_Tantangan 1_
Menurut kutipan tentang teori belajar, teori apa yang melandasi pengembangan strategi-strategi belajar?
_Tantangan 2_
Tuliskan ulang kata demi kata bagian kutipan tentang teori belajar yang dimulai pada kata-kata "2. Menjelaskan" dan berakhir setelah kata-kata "menurut teori konstruktivis.".

_Kutipan Terpilih_
________________
Dalam modul ini akan diuraikan beberapa teori belajar
atau prinsip-prinsip yang memberikan sumbangan terhadap pengembangan model-model pengajaran serta pengembangan strategi-strategi belajar. Beberapa teori belajar atau prinsip-prinsip tersebut, antara lain : teori belajar sosial (belajar sosial), teori kognitif (konstruktivis), pengajaran dan pembelajaran kontekstual (Contextual Teaching and Learning),
serta teori pemrosesan informasi. Teori belajar sosial (belajar sosial) melandasi pengembangan model pengajaran dan pembelajaran kontekstual (Contextual Teaching and Learning) dan model pengajaran berdasarkan permasalahan (Problem Based Instruction). Adapun teori pemrosesan informasi melandasi pengembangan strategi-strategi belajar (Learning Strategies).
Model-model pengajaran
dan strategi-strategi belajar yang umumnya diterapkan dalam pembelajaran sains,
lebih lanjut akan diuraikan di dalam modul tersendiri, yaitu modul dengan judul
“Model-model Pengajaran.” Dengan demikian, sengaja dalam modul ini tidak
diuraikan semua jenis teori belajar, dan sebaliknya tidak hanya diuraikan satu
jenis teori belajar saj. Namun, teori yang diuraikan di dalam modul ini adalah
yang hanya terkait dan melandasi pengembangan model-model pengajaran serta
strategi-strategi belajar.
Kompetensi
Setelah Anda mempelajari
modul ini diharapkan Anda memiliki kompetensi berikut : Menguasai pengelolaan
pembelajaran sains terutama memahami teori-teori yang menjadi landasan dalam
pengembangan model-model pengajaran sains.
Tujuan
Adapun tujuannya, sesuai
dengan indikator yang menunjukkan bahwa Anda telah mencapai kompetensi tersebut
di atas antara lain :
1. Mengidentifikasi
teori-teori belajar atau prinsip-prinsip yang melandasi pengembangan
model-model pengajaran serta strategi-strategi belajar.
2. Menjelaskan
fase-fase belajar melalui pemodelan menurut Bandura.
3. Mengidentifikasi
model pengajaran yang didukung oleh teori belajar sosial.
4. Menyebutkan
satu prinsip penting dalam psikologi pendidikan menurut teori konstruktivis.
________________
_Kumpulan Catatan_

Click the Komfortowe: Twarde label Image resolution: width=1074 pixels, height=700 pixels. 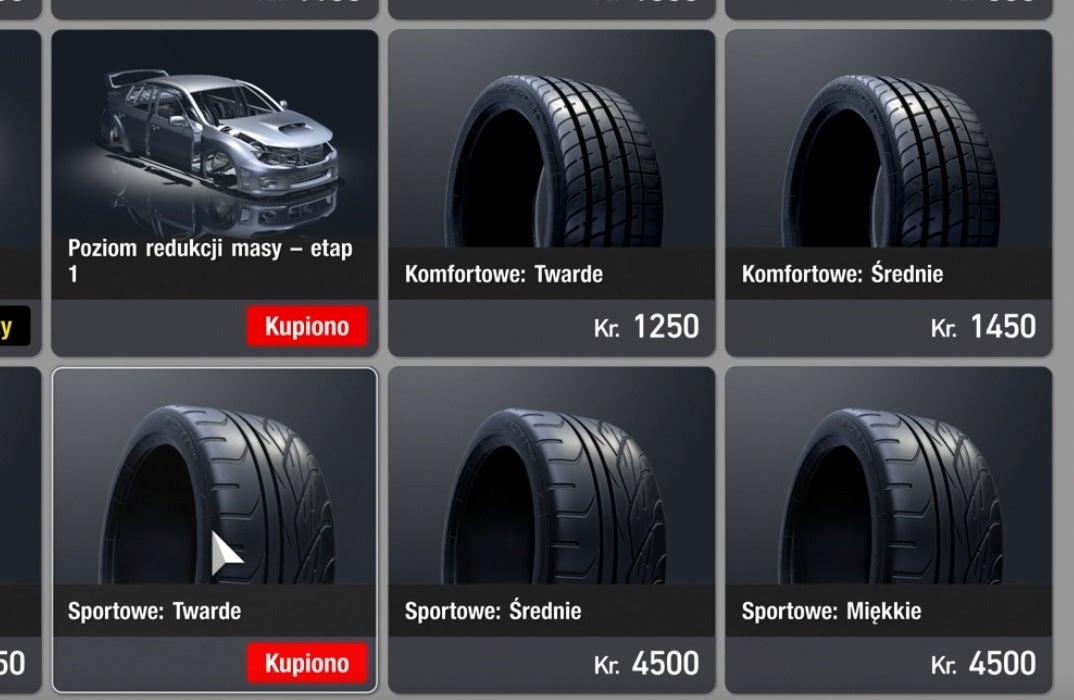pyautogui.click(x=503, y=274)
________________
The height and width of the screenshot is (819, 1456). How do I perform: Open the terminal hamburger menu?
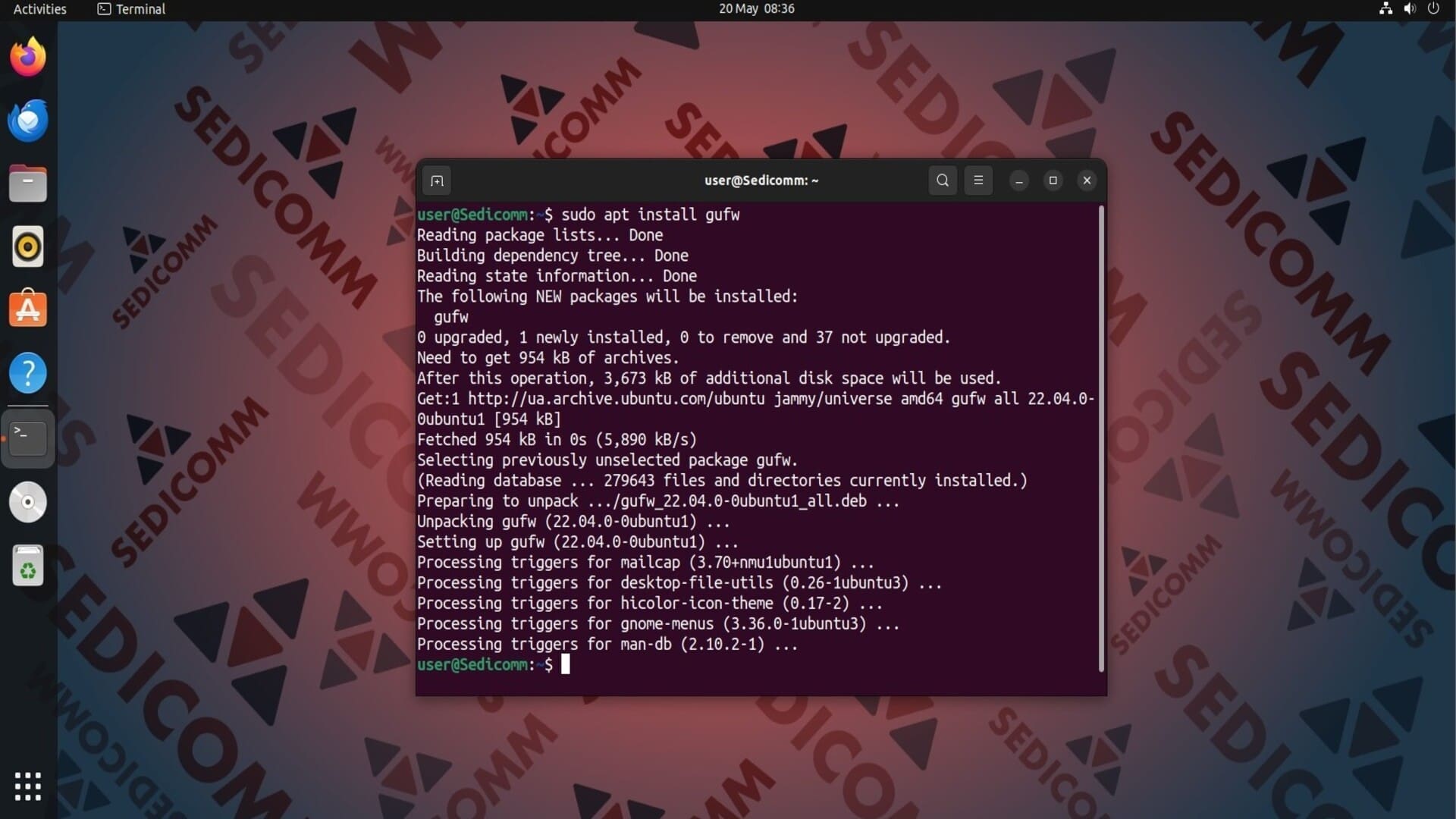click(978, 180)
________________
_Jawaban Tugas 1_
Teori pemrosesan informasi.

_Jawaban Tugas 2_
2. Menjelaskan
fase-fase belajar melalui pemodelan menurut Bandura.
3. Mengidentifikasi
model pengajaran yang didukung oleh teori belajar sosial.
4. Menyebutkan
satu prinsip penting dalam psikologi pendidikan menurut teori konstruktivis.